* **Directions**:
Please state how many lines of the records below contain the word "Identify", counting only matches with the same case, and reply with the number alone.

++++

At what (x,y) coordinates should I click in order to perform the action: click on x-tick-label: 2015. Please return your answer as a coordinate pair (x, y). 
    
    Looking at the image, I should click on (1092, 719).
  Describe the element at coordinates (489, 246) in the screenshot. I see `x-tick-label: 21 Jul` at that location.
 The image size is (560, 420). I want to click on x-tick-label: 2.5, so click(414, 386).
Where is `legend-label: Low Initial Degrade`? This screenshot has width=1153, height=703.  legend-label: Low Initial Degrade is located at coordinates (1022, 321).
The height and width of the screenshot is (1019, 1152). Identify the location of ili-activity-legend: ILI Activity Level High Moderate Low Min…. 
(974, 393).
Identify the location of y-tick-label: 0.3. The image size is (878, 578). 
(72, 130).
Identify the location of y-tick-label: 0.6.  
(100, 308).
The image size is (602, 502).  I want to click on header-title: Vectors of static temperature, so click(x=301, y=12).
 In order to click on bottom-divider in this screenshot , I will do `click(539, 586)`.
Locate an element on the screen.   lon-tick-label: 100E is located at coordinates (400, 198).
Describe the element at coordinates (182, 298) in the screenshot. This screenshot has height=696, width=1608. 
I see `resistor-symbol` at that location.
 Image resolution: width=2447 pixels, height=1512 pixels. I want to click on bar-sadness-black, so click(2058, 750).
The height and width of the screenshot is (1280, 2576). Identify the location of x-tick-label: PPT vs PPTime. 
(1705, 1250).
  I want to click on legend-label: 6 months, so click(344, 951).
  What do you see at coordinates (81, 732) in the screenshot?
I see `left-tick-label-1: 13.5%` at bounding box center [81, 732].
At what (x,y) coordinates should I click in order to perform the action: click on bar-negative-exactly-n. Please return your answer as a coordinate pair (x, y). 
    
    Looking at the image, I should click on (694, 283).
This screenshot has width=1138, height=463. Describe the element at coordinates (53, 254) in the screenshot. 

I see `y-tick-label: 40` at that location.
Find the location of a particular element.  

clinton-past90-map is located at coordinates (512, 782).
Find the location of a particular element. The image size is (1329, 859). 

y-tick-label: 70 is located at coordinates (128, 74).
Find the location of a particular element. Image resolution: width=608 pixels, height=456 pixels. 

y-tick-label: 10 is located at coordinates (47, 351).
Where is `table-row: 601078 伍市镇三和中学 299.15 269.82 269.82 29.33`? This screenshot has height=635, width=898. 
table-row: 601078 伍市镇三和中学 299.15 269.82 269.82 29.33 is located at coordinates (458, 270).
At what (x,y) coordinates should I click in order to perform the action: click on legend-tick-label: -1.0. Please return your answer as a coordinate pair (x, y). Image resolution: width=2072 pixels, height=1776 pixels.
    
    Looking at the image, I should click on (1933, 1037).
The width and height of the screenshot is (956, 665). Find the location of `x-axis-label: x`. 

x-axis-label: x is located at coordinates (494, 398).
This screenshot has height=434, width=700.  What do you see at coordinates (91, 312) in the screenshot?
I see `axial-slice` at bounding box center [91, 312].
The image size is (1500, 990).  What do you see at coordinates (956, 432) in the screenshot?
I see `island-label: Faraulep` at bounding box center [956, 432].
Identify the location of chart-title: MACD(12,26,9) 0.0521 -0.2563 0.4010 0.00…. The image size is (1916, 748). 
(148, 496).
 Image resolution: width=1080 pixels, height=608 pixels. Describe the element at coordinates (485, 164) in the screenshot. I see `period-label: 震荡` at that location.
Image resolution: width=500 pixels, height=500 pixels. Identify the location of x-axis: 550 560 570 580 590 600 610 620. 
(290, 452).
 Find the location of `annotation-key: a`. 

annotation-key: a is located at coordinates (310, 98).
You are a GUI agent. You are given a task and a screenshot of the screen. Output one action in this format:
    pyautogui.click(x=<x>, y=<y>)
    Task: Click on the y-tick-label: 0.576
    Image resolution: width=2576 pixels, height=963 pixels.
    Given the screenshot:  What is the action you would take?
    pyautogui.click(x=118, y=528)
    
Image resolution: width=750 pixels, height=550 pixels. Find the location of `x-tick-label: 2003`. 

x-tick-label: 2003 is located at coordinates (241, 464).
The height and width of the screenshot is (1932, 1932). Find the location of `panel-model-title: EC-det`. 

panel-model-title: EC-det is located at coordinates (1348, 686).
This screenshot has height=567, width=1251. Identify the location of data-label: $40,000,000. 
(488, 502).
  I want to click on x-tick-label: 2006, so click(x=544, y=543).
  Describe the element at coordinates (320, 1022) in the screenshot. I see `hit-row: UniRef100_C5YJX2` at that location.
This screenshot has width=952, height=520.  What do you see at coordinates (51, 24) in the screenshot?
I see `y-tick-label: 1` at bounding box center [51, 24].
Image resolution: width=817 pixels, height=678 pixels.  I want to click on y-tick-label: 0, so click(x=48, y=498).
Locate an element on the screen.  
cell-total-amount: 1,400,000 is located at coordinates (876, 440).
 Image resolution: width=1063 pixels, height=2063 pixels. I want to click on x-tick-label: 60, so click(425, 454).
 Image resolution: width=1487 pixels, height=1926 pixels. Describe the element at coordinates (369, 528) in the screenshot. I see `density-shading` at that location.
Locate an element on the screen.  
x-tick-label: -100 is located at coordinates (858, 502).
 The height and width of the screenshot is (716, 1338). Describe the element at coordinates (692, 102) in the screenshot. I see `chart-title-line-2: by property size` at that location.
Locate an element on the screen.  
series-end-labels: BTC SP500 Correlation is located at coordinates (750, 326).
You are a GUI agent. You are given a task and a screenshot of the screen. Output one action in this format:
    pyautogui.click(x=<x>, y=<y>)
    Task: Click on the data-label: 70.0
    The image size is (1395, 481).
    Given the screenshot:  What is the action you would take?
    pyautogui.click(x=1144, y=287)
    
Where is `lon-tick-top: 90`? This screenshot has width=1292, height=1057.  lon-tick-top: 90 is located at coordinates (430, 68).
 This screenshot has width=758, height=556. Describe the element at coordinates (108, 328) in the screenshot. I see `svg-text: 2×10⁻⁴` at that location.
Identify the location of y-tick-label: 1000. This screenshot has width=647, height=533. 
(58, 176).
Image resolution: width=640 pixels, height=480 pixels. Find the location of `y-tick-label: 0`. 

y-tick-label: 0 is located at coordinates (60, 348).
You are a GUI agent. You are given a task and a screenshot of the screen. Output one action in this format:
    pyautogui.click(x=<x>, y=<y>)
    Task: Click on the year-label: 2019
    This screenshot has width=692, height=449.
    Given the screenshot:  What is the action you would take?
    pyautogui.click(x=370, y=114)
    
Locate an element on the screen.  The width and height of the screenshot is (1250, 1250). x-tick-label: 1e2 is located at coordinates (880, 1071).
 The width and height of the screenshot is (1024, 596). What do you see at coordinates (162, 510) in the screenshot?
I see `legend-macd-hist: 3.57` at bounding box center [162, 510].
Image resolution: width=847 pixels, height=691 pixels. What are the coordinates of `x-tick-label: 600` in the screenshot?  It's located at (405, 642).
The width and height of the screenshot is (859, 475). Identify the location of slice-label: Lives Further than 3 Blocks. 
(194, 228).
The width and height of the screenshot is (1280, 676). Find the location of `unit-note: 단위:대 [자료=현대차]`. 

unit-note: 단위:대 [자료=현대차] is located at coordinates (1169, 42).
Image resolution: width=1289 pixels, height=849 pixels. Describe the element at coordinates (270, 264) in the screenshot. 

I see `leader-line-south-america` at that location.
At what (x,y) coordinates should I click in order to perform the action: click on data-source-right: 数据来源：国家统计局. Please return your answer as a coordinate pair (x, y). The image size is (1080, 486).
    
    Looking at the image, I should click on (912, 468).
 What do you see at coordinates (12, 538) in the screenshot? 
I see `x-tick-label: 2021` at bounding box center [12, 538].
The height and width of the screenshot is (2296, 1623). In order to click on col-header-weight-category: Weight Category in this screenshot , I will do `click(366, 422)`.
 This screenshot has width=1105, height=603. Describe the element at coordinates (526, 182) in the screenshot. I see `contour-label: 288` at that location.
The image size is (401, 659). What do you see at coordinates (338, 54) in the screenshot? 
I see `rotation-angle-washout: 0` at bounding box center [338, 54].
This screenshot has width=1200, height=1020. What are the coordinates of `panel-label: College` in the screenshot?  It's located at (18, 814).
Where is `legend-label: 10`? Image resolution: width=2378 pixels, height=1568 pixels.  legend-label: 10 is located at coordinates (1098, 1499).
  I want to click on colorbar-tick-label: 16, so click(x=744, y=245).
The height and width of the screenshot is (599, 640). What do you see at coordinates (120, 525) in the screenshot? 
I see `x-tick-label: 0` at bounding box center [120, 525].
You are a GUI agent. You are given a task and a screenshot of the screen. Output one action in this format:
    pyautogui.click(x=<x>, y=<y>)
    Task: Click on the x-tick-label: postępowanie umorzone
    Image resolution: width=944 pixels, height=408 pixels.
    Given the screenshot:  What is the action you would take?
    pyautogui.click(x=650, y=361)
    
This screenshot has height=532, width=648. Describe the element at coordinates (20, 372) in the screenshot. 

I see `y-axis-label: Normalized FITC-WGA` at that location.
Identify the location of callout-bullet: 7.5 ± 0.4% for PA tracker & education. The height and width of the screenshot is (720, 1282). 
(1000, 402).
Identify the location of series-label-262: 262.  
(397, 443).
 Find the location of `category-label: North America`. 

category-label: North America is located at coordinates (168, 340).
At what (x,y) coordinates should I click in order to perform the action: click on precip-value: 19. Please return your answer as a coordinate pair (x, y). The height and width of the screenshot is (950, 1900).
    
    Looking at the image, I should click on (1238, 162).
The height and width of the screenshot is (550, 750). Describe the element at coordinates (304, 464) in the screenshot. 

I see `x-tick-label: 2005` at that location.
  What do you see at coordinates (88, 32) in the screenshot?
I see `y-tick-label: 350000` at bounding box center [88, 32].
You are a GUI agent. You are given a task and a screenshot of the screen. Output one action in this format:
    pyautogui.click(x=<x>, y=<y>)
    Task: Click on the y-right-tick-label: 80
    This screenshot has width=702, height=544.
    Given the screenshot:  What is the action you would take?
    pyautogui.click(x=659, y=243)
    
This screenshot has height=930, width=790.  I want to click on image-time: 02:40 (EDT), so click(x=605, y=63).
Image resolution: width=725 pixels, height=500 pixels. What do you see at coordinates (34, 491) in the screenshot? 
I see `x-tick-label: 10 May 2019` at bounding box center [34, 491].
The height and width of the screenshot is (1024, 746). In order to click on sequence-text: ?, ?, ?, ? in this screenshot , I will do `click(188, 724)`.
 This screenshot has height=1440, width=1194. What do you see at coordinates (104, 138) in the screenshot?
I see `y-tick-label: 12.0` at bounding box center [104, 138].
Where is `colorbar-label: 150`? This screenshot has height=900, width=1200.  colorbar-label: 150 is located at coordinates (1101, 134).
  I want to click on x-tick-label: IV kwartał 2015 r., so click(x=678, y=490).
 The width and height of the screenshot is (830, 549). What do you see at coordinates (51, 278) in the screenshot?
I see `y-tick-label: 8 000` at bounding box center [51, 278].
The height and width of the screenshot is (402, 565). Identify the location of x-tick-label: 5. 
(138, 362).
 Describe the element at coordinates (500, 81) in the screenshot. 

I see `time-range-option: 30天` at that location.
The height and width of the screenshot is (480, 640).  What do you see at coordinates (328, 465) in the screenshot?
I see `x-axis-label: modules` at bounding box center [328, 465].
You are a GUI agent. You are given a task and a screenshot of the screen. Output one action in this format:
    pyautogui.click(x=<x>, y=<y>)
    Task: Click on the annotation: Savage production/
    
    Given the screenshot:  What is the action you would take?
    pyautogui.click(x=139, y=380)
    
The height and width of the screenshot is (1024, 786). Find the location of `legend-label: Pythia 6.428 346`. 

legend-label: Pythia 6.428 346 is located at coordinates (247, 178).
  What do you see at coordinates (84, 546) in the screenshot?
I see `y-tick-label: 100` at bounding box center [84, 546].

++++

* **Answer**:
12